2. We wrap the body in a loop. This is for convenience: otherwise, the implicit tail expression would return a (), which is not Option<Interval>, leading to a type error. As loop evaluates to type !, this coerces to our closure's return type just fine. Alternatively, we could have written the last line as a tail None. Note that return None; would not work^[4], as we would still have the implicit tail expression returning () after it.
3. ? works here. As our closure returns Option<Interval>, ? just works as normal. If input.next() yields a None, we resume from the top of the function the next time the closure is called.
4. We yield Some(interval) here, because this is a -> Option<Interval> closure.^[5] Through from_fn, this fills the Iterator contract of returning items via Some(interval).
5. We yield None to indicate the end of the iterator stream. If and only if input is fused, we could instead leave this off, looping back to the start of the closure, and input.next()? would yield None; however, because we don't require input to be fused, we have to yield it ourselves to ensure None is yielded before calling next on the input iterator again. It also just helps with code clarity to do so explicitly. This could also be written as a tail-return None rather than the closure being a big loop (see point 2).
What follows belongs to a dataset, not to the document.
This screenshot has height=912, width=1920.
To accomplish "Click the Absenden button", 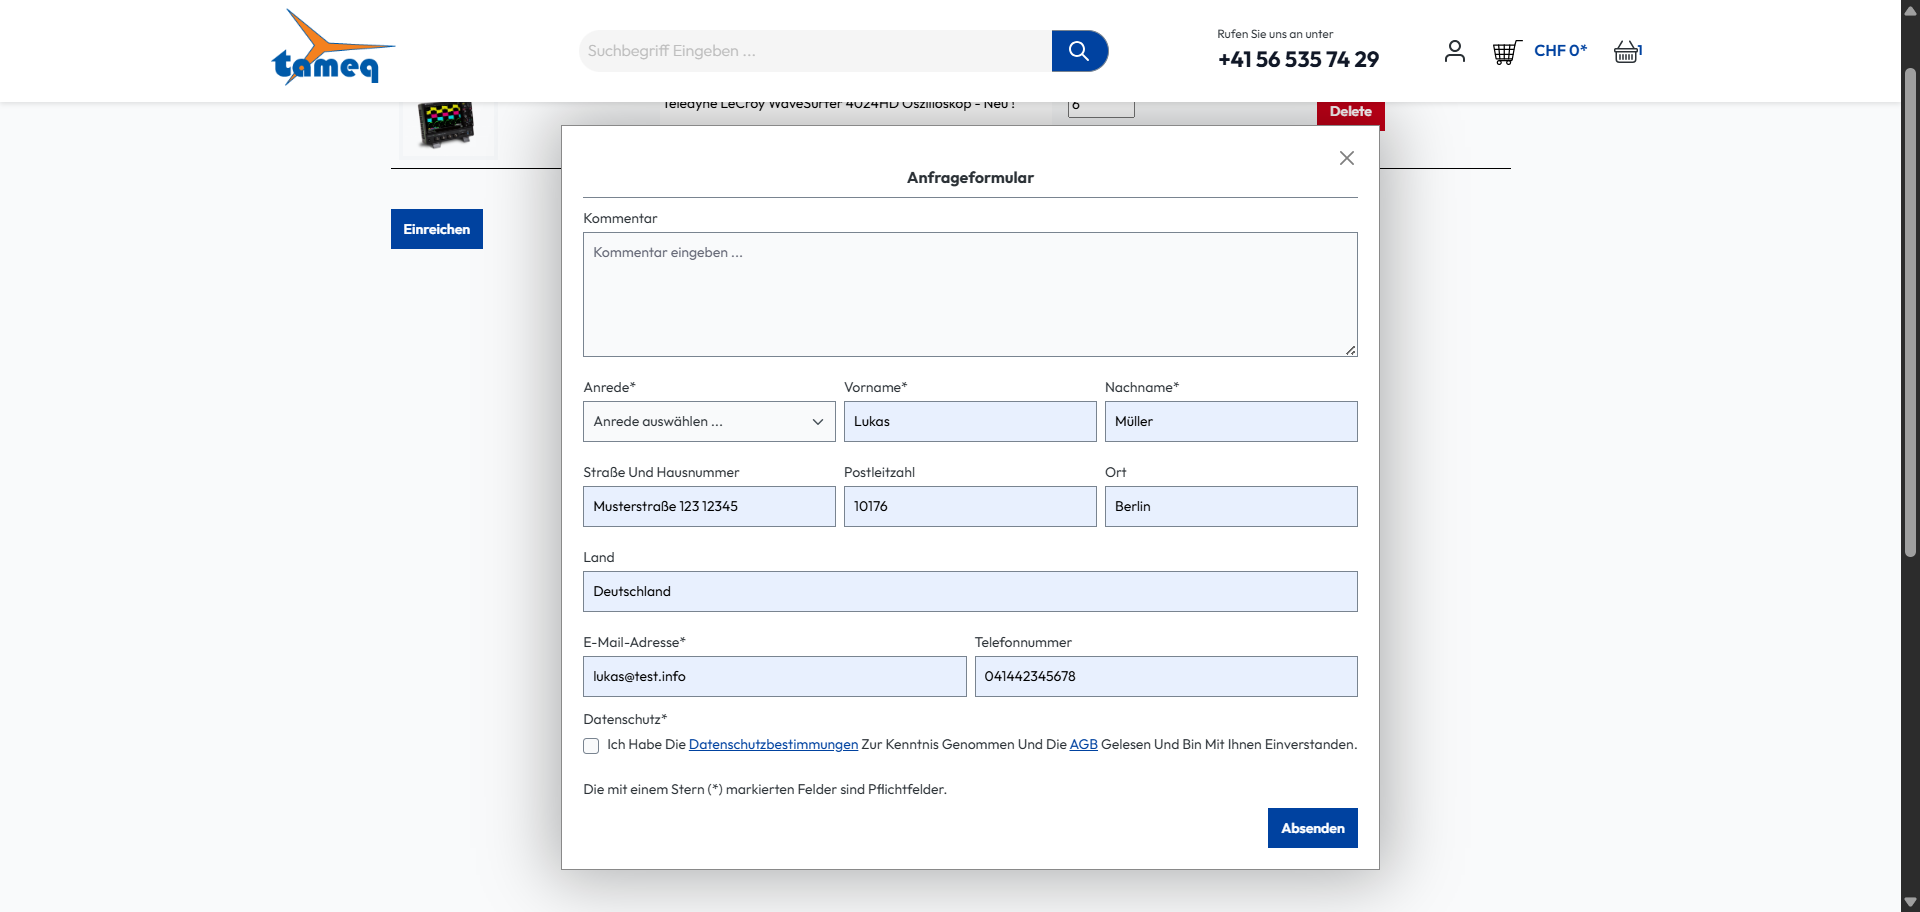I will 1312,828.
A more limited stabilization would avoid yield closures and instead only allow yield fn:

yield fn merge_overlapping_intervals(input: impl Iterator<Interval>) -> Option<Interval> {
    let mut prev = input.next()?;
    for i in input {
        if prev.overlaps(&i) {
            prev = prev.merge(&i);
        } else {
            yield Some(prev);
            prev = i;
        }
    }
    yield Some(prev);
    None
}

See the linked irlo post (practically a blog post) for more context into why I think this model is a good model.